- Extracted information
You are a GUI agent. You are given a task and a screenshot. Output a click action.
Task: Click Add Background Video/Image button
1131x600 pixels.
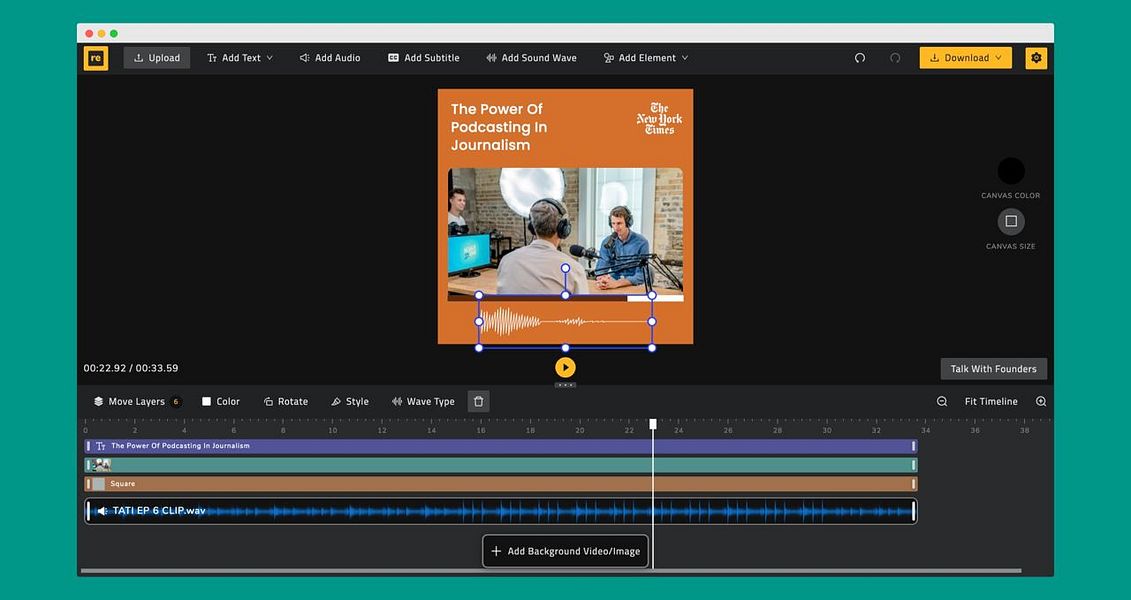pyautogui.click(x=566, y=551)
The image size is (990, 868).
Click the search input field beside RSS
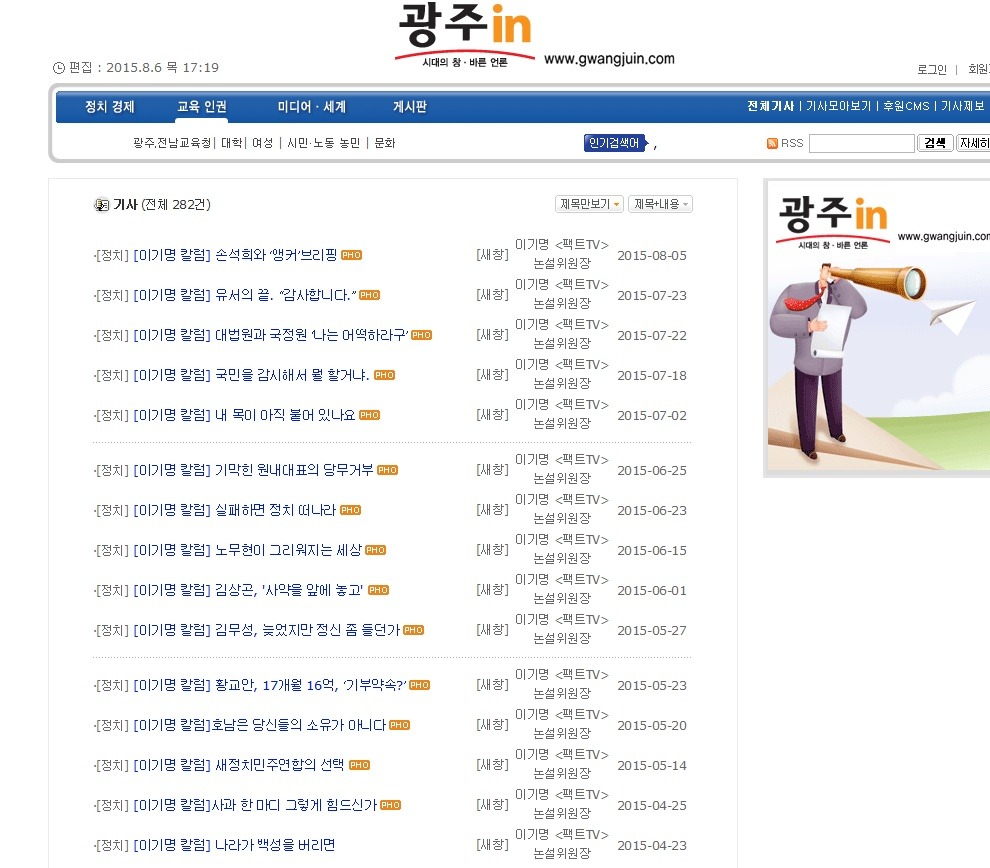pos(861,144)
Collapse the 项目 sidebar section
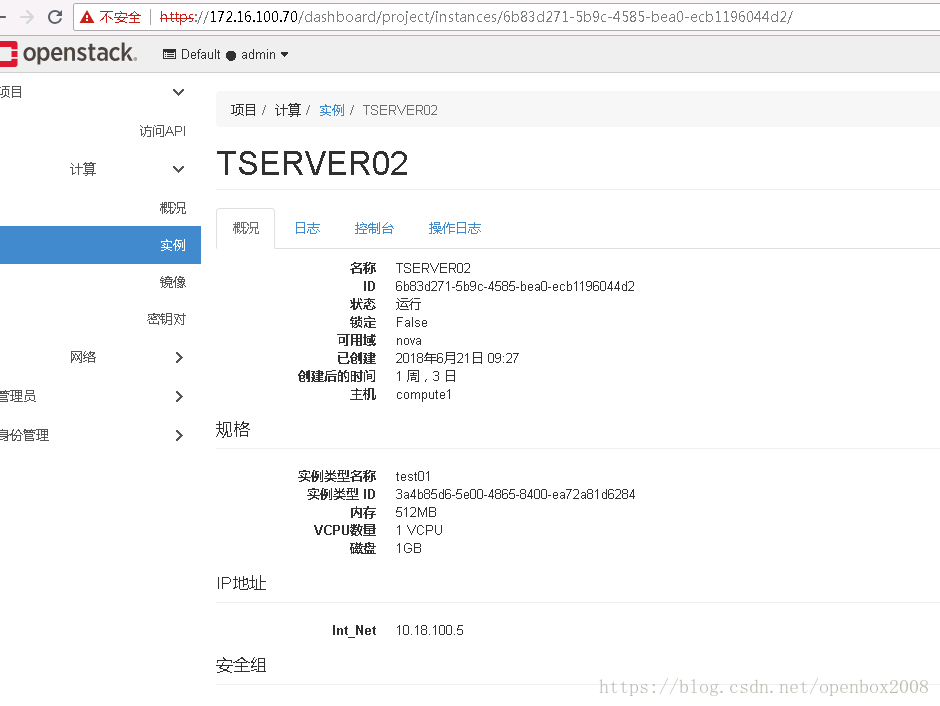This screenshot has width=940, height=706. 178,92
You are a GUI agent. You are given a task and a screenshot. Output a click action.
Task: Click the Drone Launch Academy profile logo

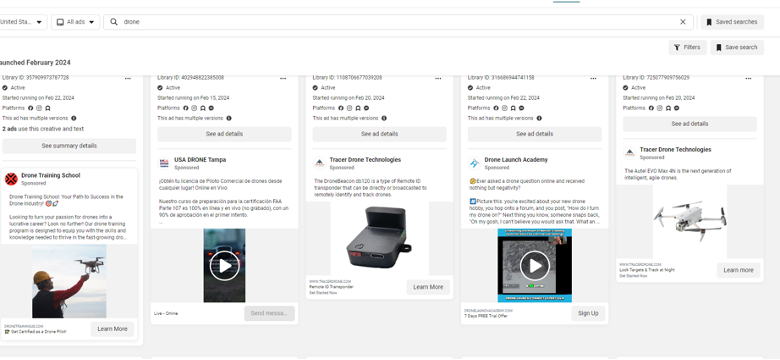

- What the task requires
An exact copy of the listing is required; return it without any pictures.

- Written solution
You are a GUI agent. You are given a task and a screenshot. Output a click action.
Task: Click Add Background Video/Image button
1131x600 pixels.
pyautogui.click(x=566, y=551)
The image size is (990, 868).
Click the search input field beside RSS
pos(861,144)
Collapse the 项目 sidebar section
This screenshot has width=940, height=706. 178,92
You are a GUI agent. You are given a task and a screenshot. Output a click action.
Task: Click the Drone Launch Academy profile logo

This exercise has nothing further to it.